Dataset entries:
⟨

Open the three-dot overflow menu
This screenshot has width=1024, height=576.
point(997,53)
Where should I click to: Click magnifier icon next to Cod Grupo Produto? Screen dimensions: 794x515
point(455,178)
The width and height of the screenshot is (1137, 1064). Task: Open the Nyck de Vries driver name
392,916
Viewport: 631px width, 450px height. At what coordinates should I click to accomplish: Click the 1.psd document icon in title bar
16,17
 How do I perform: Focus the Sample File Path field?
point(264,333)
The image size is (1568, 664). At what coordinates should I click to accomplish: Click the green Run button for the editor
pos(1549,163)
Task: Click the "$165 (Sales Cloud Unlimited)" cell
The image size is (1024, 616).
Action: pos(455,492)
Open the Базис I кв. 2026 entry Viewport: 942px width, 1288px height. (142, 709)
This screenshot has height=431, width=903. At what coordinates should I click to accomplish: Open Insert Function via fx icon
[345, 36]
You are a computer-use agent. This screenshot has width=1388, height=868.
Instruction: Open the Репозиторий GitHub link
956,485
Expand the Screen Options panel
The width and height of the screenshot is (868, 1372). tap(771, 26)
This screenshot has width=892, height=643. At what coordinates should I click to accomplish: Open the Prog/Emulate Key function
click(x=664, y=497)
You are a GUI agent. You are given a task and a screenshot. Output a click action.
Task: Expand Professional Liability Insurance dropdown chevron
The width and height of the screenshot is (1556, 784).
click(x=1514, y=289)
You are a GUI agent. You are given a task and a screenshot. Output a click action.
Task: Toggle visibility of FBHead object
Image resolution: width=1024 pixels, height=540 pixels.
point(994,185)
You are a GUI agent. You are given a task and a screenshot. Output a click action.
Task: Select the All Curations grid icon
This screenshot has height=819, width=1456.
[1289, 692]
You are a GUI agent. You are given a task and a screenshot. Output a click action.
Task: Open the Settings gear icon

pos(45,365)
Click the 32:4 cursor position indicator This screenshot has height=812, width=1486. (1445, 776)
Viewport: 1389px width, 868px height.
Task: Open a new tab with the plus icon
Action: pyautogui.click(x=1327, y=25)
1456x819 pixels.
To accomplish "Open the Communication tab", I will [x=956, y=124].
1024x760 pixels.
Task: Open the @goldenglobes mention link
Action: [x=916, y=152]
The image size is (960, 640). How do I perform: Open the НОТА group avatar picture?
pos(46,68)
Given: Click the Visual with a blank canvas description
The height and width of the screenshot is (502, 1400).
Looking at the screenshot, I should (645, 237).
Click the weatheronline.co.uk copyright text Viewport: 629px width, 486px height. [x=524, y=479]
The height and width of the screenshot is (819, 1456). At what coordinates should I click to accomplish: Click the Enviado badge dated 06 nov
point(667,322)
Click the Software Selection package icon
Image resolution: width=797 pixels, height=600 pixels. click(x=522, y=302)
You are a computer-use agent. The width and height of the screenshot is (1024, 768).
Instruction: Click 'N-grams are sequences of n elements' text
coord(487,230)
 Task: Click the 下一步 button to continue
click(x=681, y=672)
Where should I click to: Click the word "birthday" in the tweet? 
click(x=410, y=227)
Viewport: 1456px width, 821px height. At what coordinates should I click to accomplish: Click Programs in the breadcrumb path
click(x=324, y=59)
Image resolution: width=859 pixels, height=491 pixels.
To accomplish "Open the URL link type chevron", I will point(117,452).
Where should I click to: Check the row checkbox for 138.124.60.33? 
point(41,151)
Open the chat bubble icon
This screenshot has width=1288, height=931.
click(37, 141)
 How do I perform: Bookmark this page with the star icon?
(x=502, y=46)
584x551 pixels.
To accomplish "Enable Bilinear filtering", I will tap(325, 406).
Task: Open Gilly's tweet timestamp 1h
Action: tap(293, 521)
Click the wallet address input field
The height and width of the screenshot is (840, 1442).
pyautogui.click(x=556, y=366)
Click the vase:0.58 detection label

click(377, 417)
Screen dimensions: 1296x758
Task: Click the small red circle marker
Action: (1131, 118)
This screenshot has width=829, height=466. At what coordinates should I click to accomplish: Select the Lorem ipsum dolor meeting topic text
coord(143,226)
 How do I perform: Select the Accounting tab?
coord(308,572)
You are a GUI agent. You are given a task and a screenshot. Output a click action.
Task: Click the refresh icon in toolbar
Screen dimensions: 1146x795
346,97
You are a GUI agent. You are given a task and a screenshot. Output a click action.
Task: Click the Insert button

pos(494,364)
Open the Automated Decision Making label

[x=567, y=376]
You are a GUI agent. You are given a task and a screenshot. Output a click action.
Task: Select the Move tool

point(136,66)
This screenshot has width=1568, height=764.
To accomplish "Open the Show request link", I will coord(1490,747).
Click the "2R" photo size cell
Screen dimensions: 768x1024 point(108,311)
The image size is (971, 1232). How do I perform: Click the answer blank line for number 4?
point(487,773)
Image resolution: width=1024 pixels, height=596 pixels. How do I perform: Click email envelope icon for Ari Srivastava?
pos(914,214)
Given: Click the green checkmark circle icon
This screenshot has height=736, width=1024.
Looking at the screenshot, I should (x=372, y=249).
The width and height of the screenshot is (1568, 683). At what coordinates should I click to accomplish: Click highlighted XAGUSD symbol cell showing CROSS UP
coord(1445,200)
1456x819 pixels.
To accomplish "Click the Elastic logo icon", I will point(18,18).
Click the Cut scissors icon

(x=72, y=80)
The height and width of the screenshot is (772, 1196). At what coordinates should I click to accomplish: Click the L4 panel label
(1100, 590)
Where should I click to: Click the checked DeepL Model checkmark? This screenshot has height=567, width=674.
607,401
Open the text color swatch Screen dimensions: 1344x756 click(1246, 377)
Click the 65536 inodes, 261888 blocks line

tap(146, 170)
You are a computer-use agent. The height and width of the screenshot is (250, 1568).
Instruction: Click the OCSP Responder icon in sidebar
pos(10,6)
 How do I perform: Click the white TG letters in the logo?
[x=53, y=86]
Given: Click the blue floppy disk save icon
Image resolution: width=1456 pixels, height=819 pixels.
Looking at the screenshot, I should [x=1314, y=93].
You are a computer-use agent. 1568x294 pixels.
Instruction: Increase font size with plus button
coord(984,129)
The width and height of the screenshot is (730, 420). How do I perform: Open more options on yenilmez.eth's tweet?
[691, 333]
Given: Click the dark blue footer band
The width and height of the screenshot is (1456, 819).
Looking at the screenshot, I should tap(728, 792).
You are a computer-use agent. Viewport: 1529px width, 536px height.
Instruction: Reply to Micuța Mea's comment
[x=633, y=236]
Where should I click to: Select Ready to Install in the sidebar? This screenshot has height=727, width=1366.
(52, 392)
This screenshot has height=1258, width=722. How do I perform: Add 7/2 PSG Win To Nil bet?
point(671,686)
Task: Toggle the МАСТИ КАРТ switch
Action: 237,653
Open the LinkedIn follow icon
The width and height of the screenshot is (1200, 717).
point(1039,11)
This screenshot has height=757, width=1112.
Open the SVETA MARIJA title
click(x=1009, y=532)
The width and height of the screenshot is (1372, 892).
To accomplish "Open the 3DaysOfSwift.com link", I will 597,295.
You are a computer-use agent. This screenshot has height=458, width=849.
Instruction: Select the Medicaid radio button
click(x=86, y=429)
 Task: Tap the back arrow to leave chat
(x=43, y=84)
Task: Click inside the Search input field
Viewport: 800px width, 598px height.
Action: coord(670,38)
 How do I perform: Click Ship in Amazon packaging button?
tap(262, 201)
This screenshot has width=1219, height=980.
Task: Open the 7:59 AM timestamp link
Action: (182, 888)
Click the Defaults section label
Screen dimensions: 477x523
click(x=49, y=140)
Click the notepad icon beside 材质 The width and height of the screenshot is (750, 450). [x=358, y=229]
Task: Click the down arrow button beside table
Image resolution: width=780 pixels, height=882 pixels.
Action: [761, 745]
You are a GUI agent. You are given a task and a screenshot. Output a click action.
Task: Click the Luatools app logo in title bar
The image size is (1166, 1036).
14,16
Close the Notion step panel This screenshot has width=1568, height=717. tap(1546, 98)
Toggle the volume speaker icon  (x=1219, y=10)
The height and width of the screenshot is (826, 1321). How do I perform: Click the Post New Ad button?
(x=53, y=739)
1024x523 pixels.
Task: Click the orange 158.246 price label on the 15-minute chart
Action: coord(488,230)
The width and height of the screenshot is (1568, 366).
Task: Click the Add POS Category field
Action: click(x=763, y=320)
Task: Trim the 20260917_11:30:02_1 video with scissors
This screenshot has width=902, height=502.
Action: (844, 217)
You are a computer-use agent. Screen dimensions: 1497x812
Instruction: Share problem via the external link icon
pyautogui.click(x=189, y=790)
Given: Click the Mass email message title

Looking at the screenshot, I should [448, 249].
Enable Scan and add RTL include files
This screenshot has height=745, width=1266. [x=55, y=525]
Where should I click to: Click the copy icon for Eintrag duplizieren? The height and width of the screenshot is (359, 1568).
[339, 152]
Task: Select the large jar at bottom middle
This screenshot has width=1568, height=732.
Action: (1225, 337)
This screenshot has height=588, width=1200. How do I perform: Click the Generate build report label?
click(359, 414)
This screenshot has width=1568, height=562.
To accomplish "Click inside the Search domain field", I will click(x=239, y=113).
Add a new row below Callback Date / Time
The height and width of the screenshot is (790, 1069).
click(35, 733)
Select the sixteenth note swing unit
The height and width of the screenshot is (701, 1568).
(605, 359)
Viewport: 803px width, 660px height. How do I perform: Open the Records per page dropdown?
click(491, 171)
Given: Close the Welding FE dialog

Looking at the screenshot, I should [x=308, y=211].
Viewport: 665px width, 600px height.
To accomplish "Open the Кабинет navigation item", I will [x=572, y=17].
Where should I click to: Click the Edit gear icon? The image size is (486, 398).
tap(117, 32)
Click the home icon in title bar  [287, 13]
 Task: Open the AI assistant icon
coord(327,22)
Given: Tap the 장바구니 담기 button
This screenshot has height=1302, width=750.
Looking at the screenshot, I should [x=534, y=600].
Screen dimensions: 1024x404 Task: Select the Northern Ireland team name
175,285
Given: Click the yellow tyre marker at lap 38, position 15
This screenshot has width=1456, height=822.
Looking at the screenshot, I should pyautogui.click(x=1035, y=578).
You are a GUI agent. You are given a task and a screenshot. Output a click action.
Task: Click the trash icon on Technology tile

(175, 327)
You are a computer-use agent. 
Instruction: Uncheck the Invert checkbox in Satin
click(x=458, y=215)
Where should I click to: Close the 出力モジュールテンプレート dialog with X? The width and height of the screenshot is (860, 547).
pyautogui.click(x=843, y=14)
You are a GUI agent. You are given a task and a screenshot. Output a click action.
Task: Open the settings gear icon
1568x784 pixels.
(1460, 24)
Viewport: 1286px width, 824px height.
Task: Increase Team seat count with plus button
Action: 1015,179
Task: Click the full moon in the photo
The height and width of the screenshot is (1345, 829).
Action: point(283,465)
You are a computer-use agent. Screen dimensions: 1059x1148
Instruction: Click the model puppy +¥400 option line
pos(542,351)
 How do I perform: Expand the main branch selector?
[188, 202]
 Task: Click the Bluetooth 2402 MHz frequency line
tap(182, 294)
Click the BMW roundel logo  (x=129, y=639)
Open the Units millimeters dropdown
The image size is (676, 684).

⟩

REQUIREMENTS ::
Copy the lines of material above word for word, from the line containing "Given: Click the green checkmark circle icon" through the line containing "Looking at the screenshot, I should tap(728, 792).".

TASK ANSWER ::
Given: Click the green checkmark circle icon
This screenshot has height=736, width=1024.
Looking at the screenshot, I should (x=372, y=249).
The width and height of the screenshot is (1568, 683). At what coordinates should I click to accomplish: Click highlighted XAGUSD symbol cell showing CROSS UP
coord(1445,200)
1456x819 pixels.
To accomplish "Click the Elastic logo icon", I will point(18,18).
Click the Cut scissors icon

(x=72, y=80)
The height and width of the screenshot is (772, 1196). At what coordinates should I click to accomplish: Click the L4 panel label
(1100, 590)
Where should I click to: Click the checked DeepL Model checkmark? This screenshot has height=567, width=674.
607,401
Open the text color swatch Screen dimensions: 1344x756 click(1246, 377)
Click the 65536 inodes, 261888 blocks line

tap(146, 170)
You are a computer-use agent. The height and width of the screenshot is (250, 1568).
Instruction: Click the OCSP Responder icon in sidebar
pos(10,6)
 How do I perform: Click the white TG letters in the logo?
[x=53, y=86]
Given: Click the blue floppy disk save icon
Image resolution: width=1456 pixels, height=819 pixels.
Looking at the screenshot, I should [x=1314, y=93].
You are a computer-use agent. 1568x294 pixels.
Instruction: Increase font size with plus button
coord(984,129)
The width and height of the screenshot is (730, 420). How do I perform: Open more options on yenilmez.eth's tweet?
[691, 333]
Given: Click the dark blue footer band
The width and height of the screenshot is (1456, 819).
Looking at the screenshot, I should tap(728, 792).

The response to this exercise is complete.